I. ADEQUATE EVIDENCE IN THE RECORD TO SUPPORT ICC ORDER

The standard of review of temporary authority orders has caused a great deal of judicial consternation. A triad of statutes apply in making the determination of the proper scope of review. First, § 210a (a) of the Transportation Act, § 310a(a) of Title 49, provides, in relevant part, that:

“(a) To enable the provision of service for which there is an immediate and urgent need to a point or points or within a territory having no carrier service capable of meeting such need, the Commission may, in its discretion and without hearings or other proceedings, grant temporary authority for such service by a common carrier or a contract carrier by motor vehicle, as the case may be.” (Emphasis added.)
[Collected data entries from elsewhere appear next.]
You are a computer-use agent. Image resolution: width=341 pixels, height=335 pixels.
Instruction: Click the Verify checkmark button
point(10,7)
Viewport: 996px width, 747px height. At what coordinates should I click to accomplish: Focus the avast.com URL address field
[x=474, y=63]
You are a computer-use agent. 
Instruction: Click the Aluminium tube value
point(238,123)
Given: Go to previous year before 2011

Second, § 10 of the Administrative Procedure Act, 5 U.S.C. § 701(a), which sets out those administrative situations subject to judicial review, precludes re[260]*260view of action committed to agency discretion. As it states:

“(a) This chapter applies, according to the provisions thereof, except to the extent that—
(1) statutes preclude judicial review ; or
(2) agency action is committed to agency discretion by law.”

Last, 28 U.S.C. § 1336 seems to confer jurisdiction on courts to review any orders of the Commission, by providing that:

“(a) Except as otherwise provided by Act of Congress, the district courts shall have jurisdiction of any civil action to enforce, enjoin, set aside, annul or suspend, in whole or in part, any order of the Interstate Commerce Commission.”

It is clear that the phrase “except as otherwise provided by Act of Congress” does not refer to § 10 of the Administrative Procedure Act, but rather was “inserted because of similar cases of which the courts of appeals are given jurisdiction.” Reviser’s Note to § 1336.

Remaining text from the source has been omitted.